▶ _Task requirements_: Look through the records, and whenever a line includes the word "agent", copy it.

________________

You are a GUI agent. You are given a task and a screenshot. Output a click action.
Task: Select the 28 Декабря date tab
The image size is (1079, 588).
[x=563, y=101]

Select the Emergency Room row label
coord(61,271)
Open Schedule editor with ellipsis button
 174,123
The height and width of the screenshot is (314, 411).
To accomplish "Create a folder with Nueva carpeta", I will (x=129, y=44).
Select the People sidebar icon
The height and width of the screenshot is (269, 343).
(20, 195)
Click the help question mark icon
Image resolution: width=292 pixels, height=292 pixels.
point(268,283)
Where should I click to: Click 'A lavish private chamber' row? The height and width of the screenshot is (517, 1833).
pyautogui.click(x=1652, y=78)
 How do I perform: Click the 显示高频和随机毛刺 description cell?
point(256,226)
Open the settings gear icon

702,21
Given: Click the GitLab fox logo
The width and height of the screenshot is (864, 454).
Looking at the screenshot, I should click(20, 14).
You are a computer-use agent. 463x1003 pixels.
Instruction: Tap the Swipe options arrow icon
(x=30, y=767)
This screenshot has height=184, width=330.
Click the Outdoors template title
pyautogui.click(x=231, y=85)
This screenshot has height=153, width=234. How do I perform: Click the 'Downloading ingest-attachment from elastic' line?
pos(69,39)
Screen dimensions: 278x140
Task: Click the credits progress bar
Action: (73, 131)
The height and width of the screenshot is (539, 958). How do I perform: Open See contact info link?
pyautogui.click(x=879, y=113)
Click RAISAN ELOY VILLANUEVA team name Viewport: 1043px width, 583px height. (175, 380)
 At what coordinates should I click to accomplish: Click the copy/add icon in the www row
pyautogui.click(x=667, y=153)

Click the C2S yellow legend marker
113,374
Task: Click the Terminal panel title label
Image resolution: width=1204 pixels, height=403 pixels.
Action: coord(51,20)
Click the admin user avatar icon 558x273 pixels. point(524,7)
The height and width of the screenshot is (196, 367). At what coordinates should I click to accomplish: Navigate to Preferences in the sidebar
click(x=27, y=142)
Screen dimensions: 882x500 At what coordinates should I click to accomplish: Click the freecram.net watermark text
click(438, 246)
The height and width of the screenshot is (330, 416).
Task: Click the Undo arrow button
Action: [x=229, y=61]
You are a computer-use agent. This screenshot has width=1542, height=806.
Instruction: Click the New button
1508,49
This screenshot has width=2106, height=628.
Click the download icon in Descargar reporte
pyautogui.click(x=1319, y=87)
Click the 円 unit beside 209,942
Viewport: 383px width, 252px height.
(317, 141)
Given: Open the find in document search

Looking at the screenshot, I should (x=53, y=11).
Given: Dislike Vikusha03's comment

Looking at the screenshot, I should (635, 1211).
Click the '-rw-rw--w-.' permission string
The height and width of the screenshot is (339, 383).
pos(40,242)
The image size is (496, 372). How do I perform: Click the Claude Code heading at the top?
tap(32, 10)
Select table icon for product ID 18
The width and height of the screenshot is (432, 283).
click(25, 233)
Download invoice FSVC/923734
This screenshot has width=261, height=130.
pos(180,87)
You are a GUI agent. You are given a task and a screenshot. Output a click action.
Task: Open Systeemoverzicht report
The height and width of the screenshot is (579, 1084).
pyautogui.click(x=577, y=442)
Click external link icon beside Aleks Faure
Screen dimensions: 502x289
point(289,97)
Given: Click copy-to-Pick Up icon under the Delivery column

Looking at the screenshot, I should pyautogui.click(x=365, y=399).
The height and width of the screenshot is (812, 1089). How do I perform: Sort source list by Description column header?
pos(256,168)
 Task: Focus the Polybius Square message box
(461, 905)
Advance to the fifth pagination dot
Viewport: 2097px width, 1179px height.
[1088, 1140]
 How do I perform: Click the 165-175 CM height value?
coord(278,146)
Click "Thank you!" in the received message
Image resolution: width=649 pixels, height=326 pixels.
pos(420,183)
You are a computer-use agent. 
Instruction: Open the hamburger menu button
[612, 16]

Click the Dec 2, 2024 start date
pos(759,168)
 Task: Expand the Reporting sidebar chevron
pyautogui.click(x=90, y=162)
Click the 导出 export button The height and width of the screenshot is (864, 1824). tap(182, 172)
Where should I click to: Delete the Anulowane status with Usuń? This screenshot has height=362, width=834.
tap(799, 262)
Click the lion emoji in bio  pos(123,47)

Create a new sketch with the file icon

________________

▶ _Finished task_:
You are a GUI agent. You are given a task and a screenshot. Output a click action.
You are a computer-use agent. 463x1003 pixels.
You are a computer-use agent. This screenshot has width=1542, height=806.
You are a GUI agent. You are given a task and a screenshot. Output a click action.
You are a computer-use agent. 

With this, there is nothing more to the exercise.